Columna


Los afanes del reloj

HENRY VERGARA SAGBINI

25 de junio de 2018 12:00 AM

Como todos los domingos por la tarde, Carlos Arturo, vecino e incansable conversador, acechaba, cual tigrillo, al primero que cruzara frente a su terraza para maniatarlo a punta de mecedora y aroma de café, disparándole a quemarropa, preguntas inteligentes y punzantes, rumiadas  entre  añoranzas campesinas, paisajes, afectos imborrables y oscuras pesadillas de El Salao, su pueblo natal.

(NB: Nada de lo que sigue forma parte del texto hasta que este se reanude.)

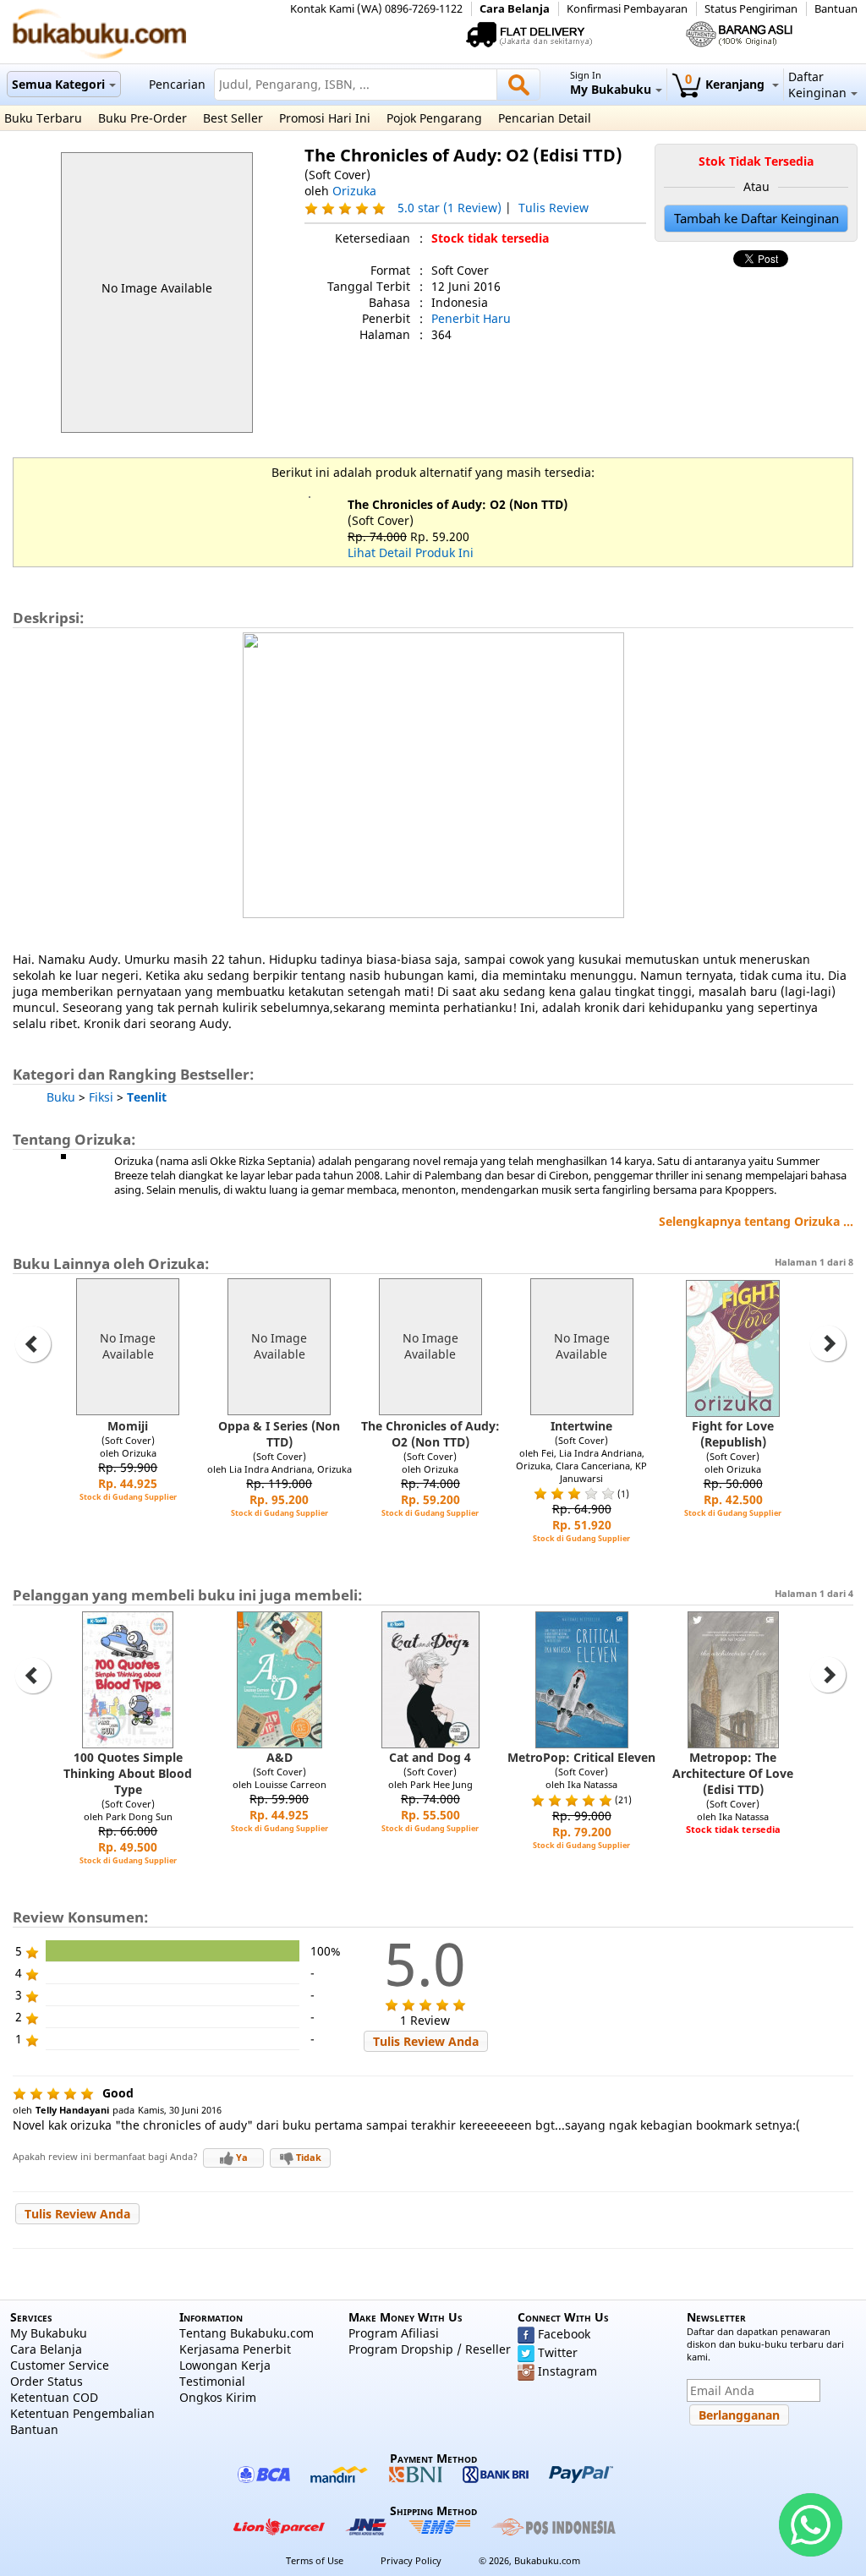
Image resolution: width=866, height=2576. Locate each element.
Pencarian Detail (544, 118)
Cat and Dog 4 (430, 1757)
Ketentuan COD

Carlos siempre va más allá de lo obvio por lo que es preciso examinar, con guantes y pinzas, cada una de las palabras de este especialista en poner en aprietos a sus interlocutores, desnudándolos frente a los profundos enigmas de la vida: “Si cada ser humano tiene su afán, ¿por qué los relojes los cortan con la misma tijera?”, me preguntó esperando que le contestara y acribillarme con sus argumentos. Por estrategia, no mencioné la obsesión del Homo sapiens  en medir y capturar  al  tiempo, ese que jamás vuelve, atropellándonos  sin descanso en constante evolución, testigos mudos e impotentes de su  paso inexorable mientras se nos escurre entre las manos sin poderlo detener. No pronuncié palabra sobre el origen de los relojes, creados para medir el tiempo, evolucionando desde la clepsidra o reloj de agua en el antiguo Egipto, pasando por el de arena, el de sol, los infalibles relojes suizos  hasta llegar a los modernos cronómetros atómicos que no se equivocan ni atrasan jamás. Decidí guardar silencio esperando que Carlos Arturo, como ocurre casi siempre, se respondiera él mismo la pregunta que me hizo.

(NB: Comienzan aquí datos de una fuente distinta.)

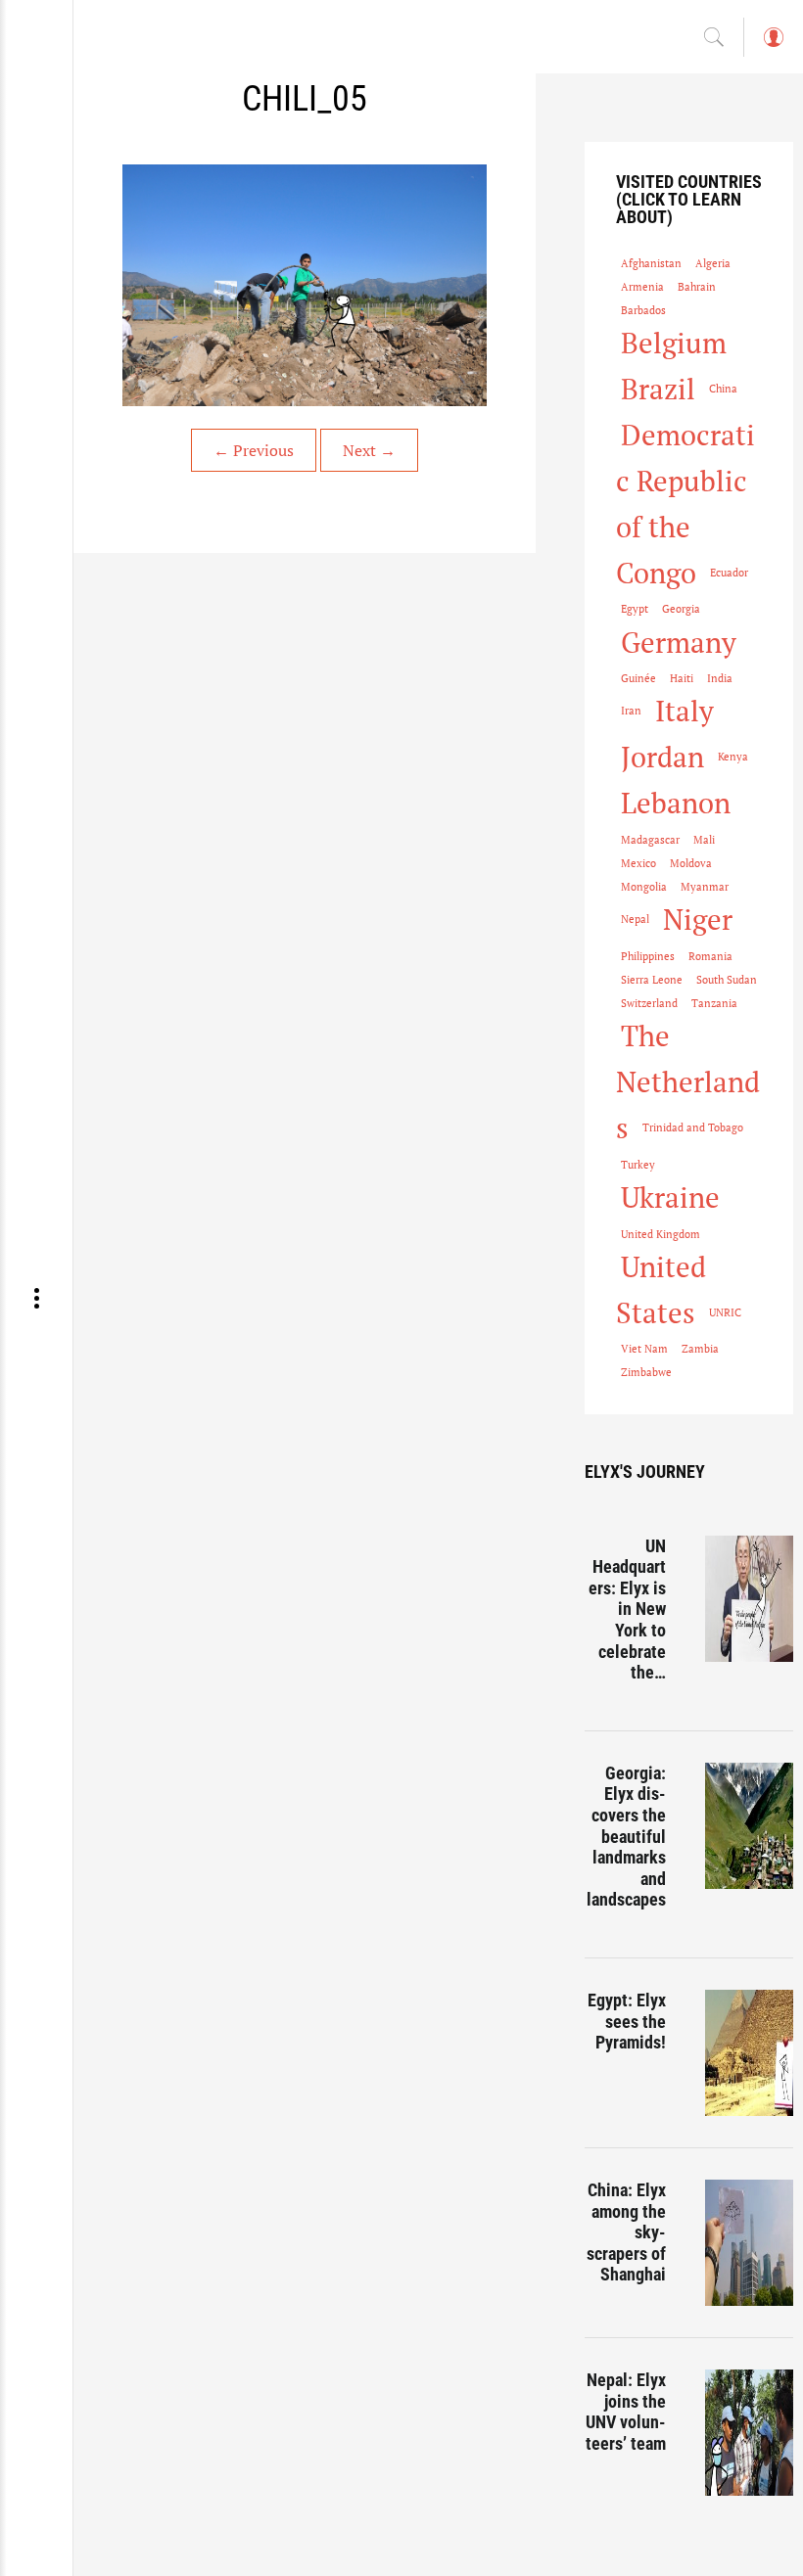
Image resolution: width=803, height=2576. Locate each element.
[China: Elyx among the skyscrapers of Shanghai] (749, 2243)
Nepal (635, 919)
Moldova (691, 863)
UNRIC (725, 1312)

“Quienes inventaron los relojes se equivocaron, porque debieron fabricarlos acordes a las necesidades, gustos, costumbres y mañas de cada cual: al niño no le importa malgastar el tiempo, pide que corra desbocado, pero el viejo, pone anclas a cada segundo que le resta. Las viudas y huérfanos de la masacre de El Salao no necesitan reloj de ninguna clase porque les acribillaron  el tiempo y las ilusiones. Los ingleses y alemanes fijan citas estíticas mientras nuestros nobles campesinos las programan en la mañana, en la tarde o en la nochecita. Otros prefieren que es mejor verse ‘un día de estos o cuando recoja la cosecha o se me pase el guayabo’.  Y por último, deberían inventar el reloj del  político. Después de cada elección triunfal, cuando su líder de barriada, a quien  le compró la conciencia por unos pesos, dos abrazos en público y un plato de sancocho, lo llama recordándole, cada cuatro años, el cargo prometido durante el vértigo de las sucesivas campañas, el tipo le contesta con una sonrisita cínica, mirando su reloj con incrustaciones diamantinas: ‘Tranquilo, no te preocupes, ni te desesperes que yo te llamo’”.